Eu sou um apanhado de tristeza e culpa, que todo dia sai de casa exsanguinando vagarosamente, pingando, deixando rastros, traços pelas ruas e ônibus, indo a contra gosto trabalhar. Chegando finalmente morro, branca, pálida, vazia, até a hora de sair. Aí eu durmo até o dia seguinte, que é quando meu corpo se recompõe. É nos sonhos que eu vivo, nas 2 horas entre a hora que acordo e a hora que começo novamente a gotejar toda a vontade de viver.
As paredes da minha casa tem pegadas e marcas de mão, de quando eu não quero ir e tento me segurar.
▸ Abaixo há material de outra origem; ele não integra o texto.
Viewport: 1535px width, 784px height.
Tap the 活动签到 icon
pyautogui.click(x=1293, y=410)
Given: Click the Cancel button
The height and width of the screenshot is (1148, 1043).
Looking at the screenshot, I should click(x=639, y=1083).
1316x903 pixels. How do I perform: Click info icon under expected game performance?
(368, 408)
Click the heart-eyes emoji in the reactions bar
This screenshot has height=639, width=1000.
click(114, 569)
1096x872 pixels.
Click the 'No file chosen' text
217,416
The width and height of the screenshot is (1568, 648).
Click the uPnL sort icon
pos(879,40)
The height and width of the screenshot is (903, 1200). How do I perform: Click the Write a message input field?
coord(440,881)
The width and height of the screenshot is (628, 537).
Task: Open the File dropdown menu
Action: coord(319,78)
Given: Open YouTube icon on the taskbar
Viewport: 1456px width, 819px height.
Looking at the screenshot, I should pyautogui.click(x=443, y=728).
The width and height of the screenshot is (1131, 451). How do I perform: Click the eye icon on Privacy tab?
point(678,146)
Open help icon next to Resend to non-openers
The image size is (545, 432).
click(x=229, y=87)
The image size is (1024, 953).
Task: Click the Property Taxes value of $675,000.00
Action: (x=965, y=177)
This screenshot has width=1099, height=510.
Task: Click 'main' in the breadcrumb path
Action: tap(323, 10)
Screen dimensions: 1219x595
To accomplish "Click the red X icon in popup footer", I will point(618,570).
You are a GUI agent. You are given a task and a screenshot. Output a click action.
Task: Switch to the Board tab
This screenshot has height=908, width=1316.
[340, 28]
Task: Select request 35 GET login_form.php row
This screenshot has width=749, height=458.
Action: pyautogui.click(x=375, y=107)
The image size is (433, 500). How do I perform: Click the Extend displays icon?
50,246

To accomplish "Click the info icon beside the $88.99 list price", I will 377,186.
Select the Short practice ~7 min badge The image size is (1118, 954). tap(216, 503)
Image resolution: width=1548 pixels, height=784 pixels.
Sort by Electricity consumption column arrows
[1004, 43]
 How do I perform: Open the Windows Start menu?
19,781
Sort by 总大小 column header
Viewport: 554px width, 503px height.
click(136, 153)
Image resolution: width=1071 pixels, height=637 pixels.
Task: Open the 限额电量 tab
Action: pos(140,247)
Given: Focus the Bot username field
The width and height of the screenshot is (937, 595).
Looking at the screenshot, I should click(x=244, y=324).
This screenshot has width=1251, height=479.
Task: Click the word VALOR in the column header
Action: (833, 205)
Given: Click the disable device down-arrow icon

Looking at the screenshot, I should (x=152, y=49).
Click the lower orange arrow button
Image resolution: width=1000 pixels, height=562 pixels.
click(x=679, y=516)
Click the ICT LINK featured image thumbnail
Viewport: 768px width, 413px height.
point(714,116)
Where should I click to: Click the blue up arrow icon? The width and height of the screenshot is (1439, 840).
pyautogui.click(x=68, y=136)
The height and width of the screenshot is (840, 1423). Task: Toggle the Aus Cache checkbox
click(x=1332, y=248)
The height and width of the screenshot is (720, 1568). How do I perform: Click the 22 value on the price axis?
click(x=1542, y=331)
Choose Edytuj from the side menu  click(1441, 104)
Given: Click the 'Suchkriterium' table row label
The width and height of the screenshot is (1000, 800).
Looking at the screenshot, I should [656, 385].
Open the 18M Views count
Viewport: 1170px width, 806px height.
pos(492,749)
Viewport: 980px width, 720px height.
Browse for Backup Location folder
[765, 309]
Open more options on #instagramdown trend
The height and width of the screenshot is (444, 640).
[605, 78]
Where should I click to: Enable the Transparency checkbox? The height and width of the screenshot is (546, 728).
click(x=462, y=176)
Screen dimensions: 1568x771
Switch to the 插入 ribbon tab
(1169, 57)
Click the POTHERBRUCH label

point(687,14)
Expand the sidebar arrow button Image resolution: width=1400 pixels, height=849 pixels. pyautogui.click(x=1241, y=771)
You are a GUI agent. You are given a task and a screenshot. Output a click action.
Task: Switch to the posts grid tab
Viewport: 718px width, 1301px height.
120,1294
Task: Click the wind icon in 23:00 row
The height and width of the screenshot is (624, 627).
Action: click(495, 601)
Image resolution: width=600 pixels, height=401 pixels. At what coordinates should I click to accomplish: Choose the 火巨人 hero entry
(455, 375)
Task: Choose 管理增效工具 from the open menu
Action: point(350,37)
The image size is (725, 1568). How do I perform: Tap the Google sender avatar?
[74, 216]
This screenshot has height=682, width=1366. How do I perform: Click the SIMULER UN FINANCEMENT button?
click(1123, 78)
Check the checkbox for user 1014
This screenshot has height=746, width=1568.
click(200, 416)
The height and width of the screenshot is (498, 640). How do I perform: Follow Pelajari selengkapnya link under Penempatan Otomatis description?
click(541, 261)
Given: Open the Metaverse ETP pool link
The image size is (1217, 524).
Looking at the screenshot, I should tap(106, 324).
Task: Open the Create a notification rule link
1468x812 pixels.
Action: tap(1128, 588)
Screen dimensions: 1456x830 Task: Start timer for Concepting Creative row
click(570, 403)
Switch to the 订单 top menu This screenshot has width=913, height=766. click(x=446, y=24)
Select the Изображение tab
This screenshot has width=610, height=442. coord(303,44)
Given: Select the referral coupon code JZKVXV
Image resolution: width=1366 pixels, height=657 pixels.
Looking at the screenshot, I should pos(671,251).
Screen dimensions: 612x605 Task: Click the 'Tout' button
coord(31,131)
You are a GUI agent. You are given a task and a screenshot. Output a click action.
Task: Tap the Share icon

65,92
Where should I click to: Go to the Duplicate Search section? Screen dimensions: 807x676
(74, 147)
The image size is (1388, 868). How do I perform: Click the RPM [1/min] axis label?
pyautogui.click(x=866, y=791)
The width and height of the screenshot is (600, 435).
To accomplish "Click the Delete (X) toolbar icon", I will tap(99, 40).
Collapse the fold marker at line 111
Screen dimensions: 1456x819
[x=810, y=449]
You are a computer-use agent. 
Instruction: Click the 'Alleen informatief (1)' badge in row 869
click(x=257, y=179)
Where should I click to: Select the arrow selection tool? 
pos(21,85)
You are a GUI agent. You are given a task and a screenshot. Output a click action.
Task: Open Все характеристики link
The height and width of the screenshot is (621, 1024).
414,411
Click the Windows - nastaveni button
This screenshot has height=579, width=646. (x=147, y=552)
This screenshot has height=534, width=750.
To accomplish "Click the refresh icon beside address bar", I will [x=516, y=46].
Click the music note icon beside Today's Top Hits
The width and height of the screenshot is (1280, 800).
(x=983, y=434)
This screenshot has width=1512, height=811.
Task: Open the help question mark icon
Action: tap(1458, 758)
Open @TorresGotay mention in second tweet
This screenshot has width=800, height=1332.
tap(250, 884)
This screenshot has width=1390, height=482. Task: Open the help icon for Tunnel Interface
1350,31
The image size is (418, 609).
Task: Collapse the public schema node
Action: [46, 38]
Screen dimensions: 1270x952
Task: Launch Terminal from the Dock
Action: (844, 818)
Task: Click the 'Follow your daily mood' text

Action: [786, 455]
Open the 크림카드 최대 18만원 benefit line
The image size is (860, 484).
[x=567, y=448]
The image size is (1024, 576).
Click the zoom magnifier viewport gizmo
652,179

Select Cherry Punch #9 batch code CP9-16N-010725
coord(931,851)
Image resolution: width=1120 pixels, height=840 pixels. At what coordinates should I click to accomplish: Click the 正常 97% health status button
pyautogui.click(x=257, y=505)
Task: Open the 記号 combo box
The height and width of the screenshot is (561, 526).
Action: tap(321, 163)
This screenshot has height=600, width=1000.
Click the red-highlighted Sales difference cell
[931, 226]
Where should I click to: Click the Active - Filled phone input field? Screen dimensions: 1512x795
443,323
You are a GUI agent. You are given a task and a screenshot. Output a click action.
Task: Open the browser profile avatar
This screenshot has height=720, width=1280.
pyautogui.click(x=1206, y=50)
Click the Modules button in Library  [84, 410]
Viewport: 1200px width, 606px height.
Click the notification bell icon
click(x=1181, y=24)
Mas não adianta, meu sangue já começou a pingar e eu não consigo estancar. Meus olhos ensaiam lágrimas e procuram pelo caminho uma solução, mastigam a mesma vista todo dia, a mesma refeição pré morte, o café com leite e pão com manteiga que os exsanguinadores tomam pela manhã, todos gotejando tristemente pelos ônibus, pelas ruas, correndo, escorrendo, esperando, tentando se agarrar nos postes e paredes enquanto vão.
Ninguém sabe, ninguém sabe o que se passa aqui dentro, porque é como tirar a roupa: íntimo. É lento: doloroso. Definho e escorro, choro, rosno e ameaço. Pra onde vou, não sei. Da onde vim, sei não.
Todo dia eu só penso em poder parar, todo dia eu só penso em dizer não.